● **SOURCE**
CODEWITHSUNDEEP
c++
Jagannath
Jagannath

Reputation: 4025

Detecting Inheritance during compile time

I am unable to figure out why this code is returning false. I had the first version of partial specialization. It did not work, I tried with the second version. It did not work either.

UPDATE: I wanted to check if "Derived" is publicly derived from "Base".

UPDATE: 

    template<typename TDerived, typename TBase>
    struct Derived_From
    {

    public:
        static void constraints(TBase*, TDerived* ptr) { TBase* b = ptr; ignore(b); }
        Derived_From() { void (*p)(TBase*, TDerived*) = constraints; ignore(p);}
    };

I found the above code snippet in Strostrup's homepage. But, it does not let the code compile if the derived class is not publicly derived from Base.

template<class TBase, class TDerived>
struct IsDerived
{
    public:
    enum { isDerived = false };
};


template<class TBase>
struct IsDerived<TBase, TBase>
{
    public:
    enum {  isDerived = true };
};


template<class TBase>
struct IsDerived<TBase&, TBase&>
{
    public:
    enum {  isDerived = true };
};

int main()
{
    cout << ((IsDerived<Base&, Derived&>::isDerived) ? "true" : "false")
         << endl;
    cout << ((IsDerived<const Derived*, const Base*>::isDerived) ?
            "true" : "false") << endl;

}

Upvotes: 7

Views: 445

Answers (4)

Ben Voigt
Ben Voigt

Reputation: 283803

I always just use pointer initialization for this. Pointers implicitly convert only to a supertype (could be identity conversion or public base class), so it won't compile unless that relationship exists (and in the right direction).

e.g.

● **DATASET CONTENT**
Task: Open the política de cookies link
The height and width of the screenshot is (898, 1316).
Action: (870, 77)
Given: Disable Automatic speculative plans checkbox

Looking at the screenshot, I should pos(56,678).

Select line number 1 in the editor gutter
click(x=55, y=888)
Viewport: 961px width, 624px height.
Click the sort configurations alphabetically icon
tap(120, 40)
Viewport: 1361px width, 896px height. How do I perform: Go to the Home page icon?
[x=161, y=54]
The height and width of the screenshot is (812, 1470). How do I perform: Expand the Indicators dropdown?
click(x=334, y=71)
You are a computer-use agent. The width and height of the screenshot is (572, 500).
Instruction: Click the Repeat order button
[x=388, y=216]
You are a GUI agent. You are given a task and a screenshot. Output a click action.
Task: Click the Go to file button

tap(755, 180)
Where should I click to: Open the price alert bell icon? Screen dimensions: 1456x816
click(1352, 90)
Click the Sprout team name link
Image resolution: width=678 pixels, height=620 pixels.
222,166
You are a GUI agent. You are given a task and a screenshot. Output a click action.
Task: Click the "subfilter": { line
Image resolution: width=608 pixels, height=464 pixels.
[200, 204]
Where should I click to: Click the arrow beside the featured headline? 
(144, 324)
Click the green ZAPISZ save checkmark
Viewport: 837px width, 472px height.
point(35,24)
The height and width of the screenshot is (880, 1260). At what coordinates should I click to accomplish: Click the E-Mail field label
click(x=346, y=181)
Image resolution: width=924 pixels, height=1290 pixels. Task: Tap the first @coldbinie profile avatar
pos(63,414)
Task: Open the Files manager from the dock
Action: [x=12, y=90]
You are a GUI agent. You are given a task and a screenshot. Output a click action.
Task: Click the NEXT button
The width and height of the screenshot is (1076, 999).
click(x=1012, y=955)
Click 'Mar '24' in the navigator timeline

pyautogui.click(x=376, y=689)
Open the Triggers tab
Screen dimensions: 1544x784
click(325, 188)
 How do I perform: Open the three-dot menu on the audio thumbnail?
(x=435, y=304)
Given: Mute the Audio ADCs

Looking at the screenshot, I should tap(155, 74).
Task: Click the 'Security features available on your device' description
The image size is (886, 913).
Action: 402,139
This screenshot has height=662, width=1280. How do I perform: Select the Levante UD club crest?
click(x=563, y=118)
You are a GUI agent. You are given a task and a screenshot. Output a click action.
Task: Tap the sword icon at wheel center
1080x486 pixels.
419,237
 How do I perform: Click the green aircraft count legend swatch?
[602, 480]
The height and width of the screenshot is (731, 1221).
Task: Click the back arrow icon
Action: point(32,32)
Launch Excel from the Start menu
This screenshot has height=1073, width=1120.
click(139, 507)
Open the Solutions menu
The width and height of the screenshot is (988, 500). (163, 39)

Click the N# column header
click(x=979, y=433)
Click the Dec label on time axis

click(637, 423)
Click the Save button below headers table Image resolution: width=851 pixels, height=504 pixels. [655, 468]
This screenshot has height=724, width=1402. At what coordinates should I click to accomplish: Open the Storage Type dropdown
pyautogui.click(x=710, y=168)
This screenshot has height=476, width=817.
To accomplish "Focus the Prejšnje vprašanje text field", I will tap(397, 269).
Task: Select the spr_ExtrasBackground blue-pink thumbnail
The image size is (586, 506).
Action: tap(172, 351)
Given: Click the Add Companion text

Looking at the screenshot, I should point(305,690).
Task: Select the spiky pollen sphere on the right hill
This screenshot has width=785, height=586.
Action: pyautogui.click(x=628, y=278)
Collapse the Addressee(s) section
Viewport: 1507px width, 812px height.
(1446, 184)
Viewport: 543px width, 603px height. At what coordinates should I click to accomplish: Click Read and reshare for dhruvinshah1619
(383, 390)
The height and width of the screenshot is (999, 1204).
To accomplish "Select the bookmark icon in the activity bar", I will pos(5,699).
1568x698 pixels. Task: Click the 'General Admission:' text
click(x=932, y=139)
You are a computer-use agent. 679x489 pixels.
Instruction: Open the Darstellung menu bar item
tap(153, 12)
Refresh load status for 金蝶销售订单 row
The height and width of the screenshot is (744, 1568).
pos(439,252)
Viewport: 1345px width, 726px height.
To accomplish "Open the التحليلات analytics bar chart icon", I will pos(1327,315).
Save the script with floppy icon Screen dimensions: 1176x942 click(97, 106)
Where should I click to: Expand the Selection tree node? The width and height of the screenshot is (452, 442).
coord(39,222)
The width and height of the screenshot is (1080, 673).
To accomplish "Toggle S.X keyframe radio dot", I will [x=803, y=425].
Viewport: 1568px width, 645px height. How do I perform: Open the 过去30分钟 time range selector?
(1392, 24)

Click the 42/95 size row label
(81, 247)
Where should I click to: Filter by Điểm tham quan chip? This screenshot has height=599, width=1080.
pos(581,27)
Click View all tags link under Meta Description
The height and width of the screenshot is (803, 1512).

● **JOBS**
A – Reproduce the records starting at the line that contains "Viewport: 961px width, 624px height." and ending after the line that contains "[x=388, y=216]", including both of those lines.
B – Write the next part of the thread on detecting inheritance at compile time, picking up from its final line.
The thread on detecting inheritance at compile time has no connection to the records.

● **ANSWERS TO THE EXERCISES**
A –
Viewport: 961px width, 624px height.
Click the sort configurations alphabetically icon
tap(120, 40)
Viewport: 1361px width, 896px height. How do I perform: Go to the Home page icon?
[x=161, y=54]
The height and width of the screenshot is (812, 1470). How do I perform: Expand the Indicators dropdown?
click(x=334, y=71)
You are a computer-use agent. The width and height of the screenshot is (572, 500).
Instruction: Click the Repeat order button
[x=388, y=216]

B –
Parent* p = (Possibly_Derived*)0;

Oh wait, you're not wanting compilation to fail, but to set a variable? Here:

template<typename TParent>
bool is_derived_from( TParent* ) { return true; }

template<typename TParent>
bool is_derived_from( void* ) { return false; }

cout << is_derived_from<Parent>( (Possibly_Derived*)0 );

Here's a demo: http://ideone.com/0ShRF

Upvotes: 7

P M
P M

Reputation: 857

If I am right, you are calling the Template with 2 different Parameter types..

(IsDerived<Base&, Derived&>::isDerived)

Thus it will invoke 

struct IsDerived
{
    public:
    enum { isDerived = false };
};

and this is why IsDerived<Base&, Derived&>::isDerived as well as IsDerived<const Derived*, const Base*>::isDerived is false.

calls like (IsDerived<Base&, Base&>::isDerived) will return True.

I wanted to check if "Derived" is publicly derived from "Base".

I am not aware of Template based solution, and will keep a eye on this thread. but i usually exploit dynamic_cast to do this job, if ever needed.

If dynamic_cast cannot cast a pointer because it is not a complete object of the required class, it returns a null pointer to indicate the failure.

If dynamic_cast is used to convert to a reference type and the conversion is not possible, an exception of type bad_cast is thrown instead.

Upvotes: 0

Nikolai Fetissov
Nikolai Fetissov

Reputation: 84239

Check out boost type traits, specifically the is_base_of template.

Upvotes: 7

JP19
JP19

Reputation:

Firstly, I assume you want a generic method to work for any classes, without modifying or adding any function to the class. I think this template method cannot work. A derived class is not equal to the base class, and unless the two classes are EQUAL, the specialized struct will not be instantiated. Similarly, pointer to derived class is not equal to pointer to base class.

I assume you already know that people regularly use virtual functions to check if the "object" is of base class or derived class.

(Note that I am not saying what you want cannot be done - just that the results you are seeing are expected and the template approach will not work).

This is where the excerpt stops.